How can i detect the caller process in a minifilter

I want to allow specific processes to unload my minifilter driver.
But it seems that the process calling FilterUnloadCallback
is always System.exe…Is there any method for me to detect the actual request process?
And more?how can i detect the actual process communicating to my dirver within the model of communication port.

Run these processes under the special user account with proper privileges.


Maxim S. Shatskih
Windows DDK MVP
xxxxx@storagecraft.com
http://www.storagecraft.com

wrote in message news:xxxxx@ntfsd…
>I want to allow specific processes to unload my minifilter driver.
> But it seems that the process calling FilterUnloadCallback
> is always System.exe…Is there any method for me to detect the actual request process?
> And more?how can i detect the actual process communicating to my dirver within the model of communication port.
>

Well, anyone communicating with your driver using the communication port
must use your communication protocol. You could just add the PID as part of
the request and then you’d know what the PID is in the minifilter.

The reason the unload callback is called by the system process is that a
user mode simply communicates with the OS (the Service Control Manager part
of the OS) to tell it to stop a service. The user mode process doesn’t
actually ever talk to the driver in this case.

If you want to secure communication with the minifilter you could add a
security descriptor to the communication port to ensure that only the
processes you want have access to it. I’m thinking there must also be a way
to set a DACL on the minifilter service to only allow certain users to stop
it (IIRC such functionality exists for user mode services) but I might be
wrong.

Thanks,
Alex.

Thanks for your reply.
I want to build secure communication between processes,not users…setting DACL to distinguish
different users will not help. Viewing the example of scanner in WDK, i found that i can get PEPROCESS
of the request process in ConnectNotifyCallback and it really works! Using this structure pointer, i can do filtering jobs now.

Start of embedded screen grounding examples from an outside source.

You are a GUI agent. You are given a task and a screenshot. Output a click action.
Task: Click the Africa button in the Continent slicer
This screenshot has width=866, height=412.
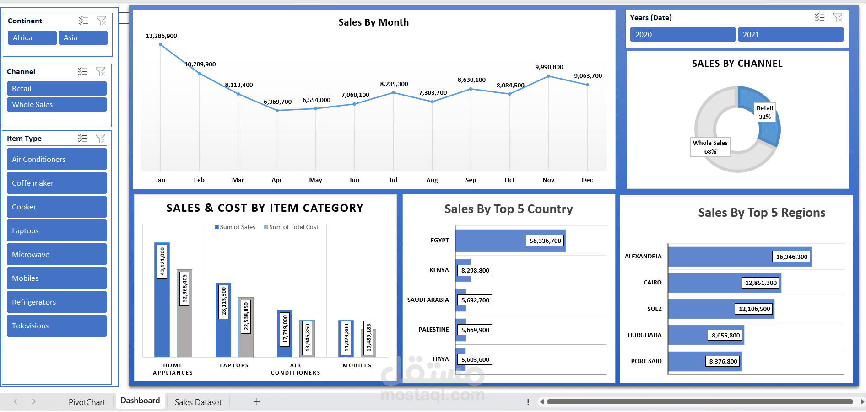point(32,38)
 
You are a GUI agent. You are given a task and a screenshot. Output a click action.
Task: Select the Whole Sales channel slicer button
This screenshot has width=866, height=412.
point(56,105)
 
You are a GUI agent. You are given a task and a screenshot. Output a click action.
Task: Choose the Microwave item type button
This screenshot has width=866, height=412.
point(56,255)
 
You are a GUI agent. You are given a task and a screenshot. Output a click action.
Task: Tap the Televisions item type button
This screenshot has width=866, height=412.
point(56,326)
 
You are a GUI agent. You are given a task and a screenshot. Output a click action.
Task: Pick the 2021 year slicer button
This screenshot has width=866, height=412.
point(790,35)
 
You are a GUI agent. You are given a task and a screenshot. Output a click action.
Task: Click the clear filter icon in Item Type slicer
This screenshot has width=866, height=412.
point(100,138)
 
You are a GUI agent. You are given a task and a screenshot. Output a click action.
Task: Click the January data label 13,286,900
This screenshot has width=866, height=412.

> I want to build secure communication between processes,not users…

Any security relies on identity checks, and it is very hard to verify the process identity. Using EXE pathname is pathetic since it can be trivially forged.

Probably it is a good idea to look at managed environments like Java and .NET, which do solve this issue of “code identity and access control security based on this”. They use digital signatures of binaries for this, as also on the way the code was started (from webpage script or such).

Probably you can also do the digital signature check of the just-loaded binary in the Ps’s notify callback, and assign some “privileges” of your own based on this.

of the request process in ConnectNotifyCallback and it really works! Using this structure pointer, i can do filtering

This can work, but once again - how do you check the process’s identity? on pathname alone? this is pathetic.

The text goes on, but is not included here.